YOUR OBJECTIVE: Reproduce each line below without any alteration.

(Stored items from a collection)

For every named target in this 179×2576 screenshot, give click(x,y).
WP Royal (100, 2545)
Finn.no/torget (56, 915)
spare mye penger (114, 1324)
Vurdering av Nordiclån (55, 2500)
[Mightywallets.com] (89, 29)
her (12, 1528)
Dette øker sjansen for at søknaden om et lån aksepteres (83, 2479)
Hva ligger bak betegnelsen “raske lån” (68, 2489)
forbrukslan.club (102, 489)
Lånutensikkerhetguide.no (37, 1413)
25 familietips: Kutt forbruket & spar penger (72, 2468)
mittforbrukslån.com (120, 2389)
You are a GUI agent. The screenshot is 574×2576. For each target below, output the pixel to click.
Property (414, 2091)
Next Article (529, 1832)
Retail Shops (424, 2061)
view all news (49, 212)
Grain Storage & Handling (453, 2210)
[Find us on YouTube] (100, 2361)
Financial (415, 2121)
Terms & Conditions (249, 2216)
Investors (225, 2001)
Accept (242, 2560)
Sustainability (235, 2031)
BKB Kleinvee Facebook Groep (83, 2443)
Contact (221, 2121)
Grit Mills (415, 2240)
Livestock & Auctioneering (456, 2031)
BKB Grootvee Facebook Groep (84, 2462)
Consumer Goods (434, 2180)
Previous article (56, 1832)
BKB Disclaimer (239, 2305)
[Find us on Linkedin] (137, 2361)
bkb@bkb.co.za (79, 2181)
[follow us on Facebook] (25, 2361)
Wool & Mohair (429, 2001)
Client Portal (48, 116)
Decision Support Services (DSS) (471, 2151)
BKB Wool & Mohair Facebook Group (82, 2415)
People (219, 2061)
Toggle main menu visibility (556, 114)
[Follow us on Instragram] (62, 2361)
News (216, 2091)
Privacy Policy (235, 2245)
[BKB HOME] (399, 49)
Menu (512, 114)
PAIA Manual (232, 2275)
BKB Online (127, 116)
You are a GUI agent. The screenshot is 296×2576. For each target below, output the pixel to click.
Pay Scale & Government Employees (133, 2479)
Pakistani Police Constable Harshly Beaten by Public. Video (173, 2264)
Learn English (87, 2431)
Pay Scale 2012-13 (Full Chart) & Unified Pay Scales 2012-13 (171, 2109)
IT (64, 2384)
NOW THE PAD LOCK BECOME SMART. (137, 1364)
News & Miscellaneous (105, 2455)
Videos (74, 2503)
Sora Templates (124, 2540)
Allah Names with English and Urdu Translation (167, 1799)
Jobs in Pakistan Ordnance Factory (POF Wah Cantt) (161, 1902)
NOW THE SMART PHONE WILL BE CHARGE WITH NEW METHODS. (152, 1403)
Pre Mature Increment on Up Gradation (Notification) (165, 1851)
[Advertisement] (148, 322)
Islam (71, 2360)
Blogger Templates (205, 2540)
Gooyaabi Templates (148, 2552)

TASK RESPONSE:
For every named target in this 179×2576 screenshot, give click(x,y).
WP Royal (100, 2545)
Finn.no/torget (56, 915)
spare mye penger (114, 1324)
Vurdering av Nordiclån (55, 2500)
[Mightywallets.com] (89, 29)
her (12, 1528)
Dette øker sjansen for at søknaden om et lån aksepteres (83, 2479)
Hva ligger bak betegnelsen “raske lån” (68, 2489)
forbrukslan.club (102, 489)
Lånutensikkerhetguide.no (37, 1413)
25 familietips: Kutt forbruket & spar penger (72, 2468)
mittforbrukslån.com (120, 2389)
You are a GUI agent. The screenshot is 574×2576. For each target below, output the pixel to click.
Property (414, 2091)
Next Article (529, 1832)
Retail Shops (424, 2061)
view all news (49, 212)
Grain Storage & Handling (453, 2210)
[Find us on YouTube] (100, 2361)
Financial (415, 2121)
Terms & Conditions (249, 2216)
Investors (225, 2001)
Accept (242, 2560)
Sustainability (235, 2031)
BKB Kleinvee Facebook Groep (83, 2443)
Contact (221, 2121)
Grit Mills (415, 2240)
Livestock & Auctioneering (456, 2031)
BKB Grootvee Facebook Groep (84, 2462)
Consumer Goods (434, 2180)
Previous article (56, 1832)
BKB Disclaimer (239, 2305)
[Find us on Linkedin] (137, 2361)
bkb@bkb.co.za (79, 2181)
[follow us on Facebook] (25, 2361)
Wool & Mohair (429, 2001)
Client Portal (48, 116)
Decision Support Services (DSS) (471, 2151)
BKB Wool & Mohair Facebook Group (82, 2415)
People (219, 2061)
Toggle main menu visibility (556, 114)
[Follow us on Instragram] (62, 2361)
News (216, 2091)
Privacy Policy (235, 2245)
[BKB HOME] (399, 49)
Menu (512, 114)
PAIA Manual (232, 2275)
BKB Online (127, 116)
You are a GUI agent. The screenshot is 296×2576. For each target below, output the pixel to click.
Pay Scale & Government Employees (133, 2479)
Pakistani Police Constable Harshly Beaten by Public. Video (173, 2264)
Learn English (87, 2431)
Pay Scale 2012-13 (Full Chart) & Unified Pay Scales 2012-13 (171, 2109)
IT (64, 2384)
NOW THE PAD LOCK BECOME SMART. (137, 1364)
News & Miscellaneous (105, 2455)
Videos (74, 2503)
Sora Templates (124, 2540)
Allah Names with English and Urdu Translation (167, 1799)
Jobs in Pakistan Ordnance Factory (POF Wah Cantt) (161, 1902)
NOW THE SMART PHONE WILL BE CHARGE WITH NEW METHODS. (152, 1403)
Pre Mature Increment on Up Gradation (Notification) (165, 1851)
[Advertisement] (148, 322)
Islam (71, 2360)
Blogger Templates (205, 2540)
Gooyaabi Templates (148, 2552)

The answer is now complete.